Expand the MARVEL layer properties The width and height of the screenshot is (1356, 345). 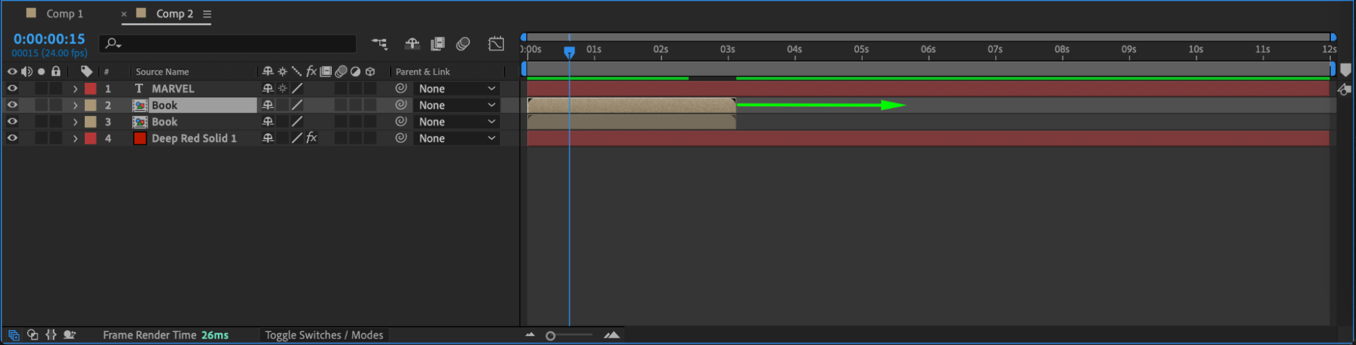75,88
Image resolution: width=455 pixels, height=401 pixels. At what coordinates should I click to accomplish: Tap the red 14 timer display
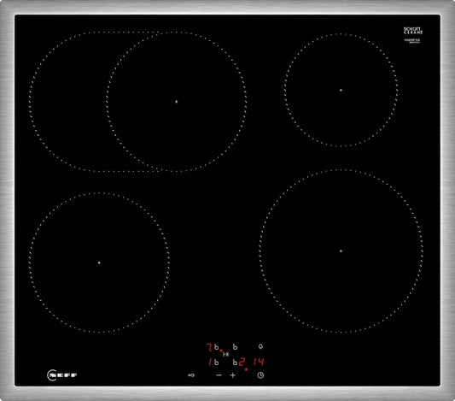click(259, 362)
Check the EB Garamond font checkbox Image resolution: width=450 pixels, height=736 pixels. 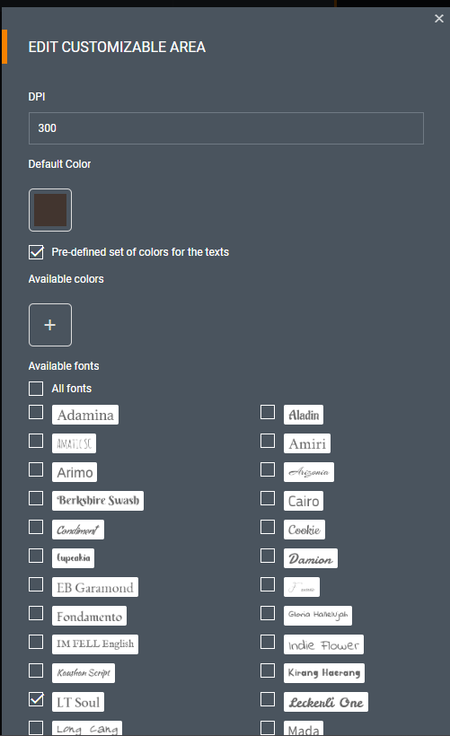coord(36,584)
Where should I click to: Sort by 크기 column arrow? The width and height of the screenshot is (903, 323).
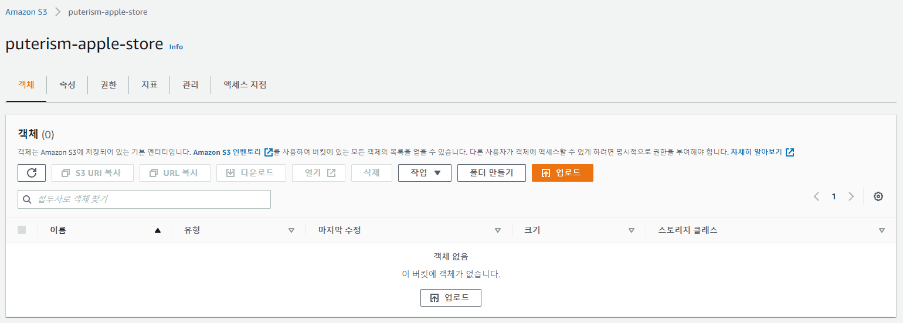click(631, 230)
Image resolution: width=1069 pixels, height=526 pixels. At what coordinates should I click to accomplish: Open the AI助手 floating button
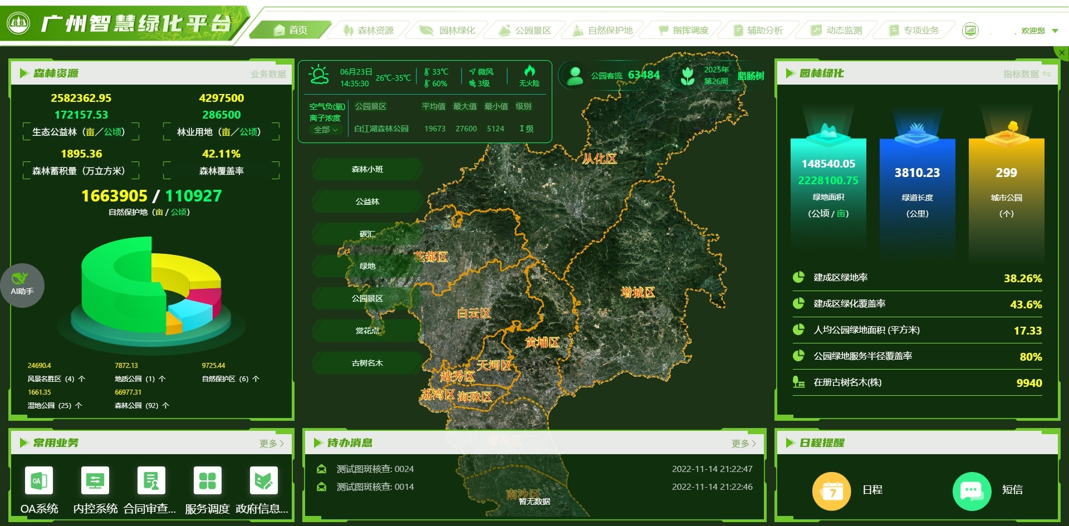tap(22, 285)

== == ==

▶ Goal of the exercise:
An exact copy is needed of every line from the line containing "Image resolution: width=1069" to the last line of the records; pictures stay out of it.

▶ Your response:
Image resolution: width=1069 pixels, height=526 pixels. At what coordinates should I click to accomplish: Open the AI助手 floating button
tap(22, 285)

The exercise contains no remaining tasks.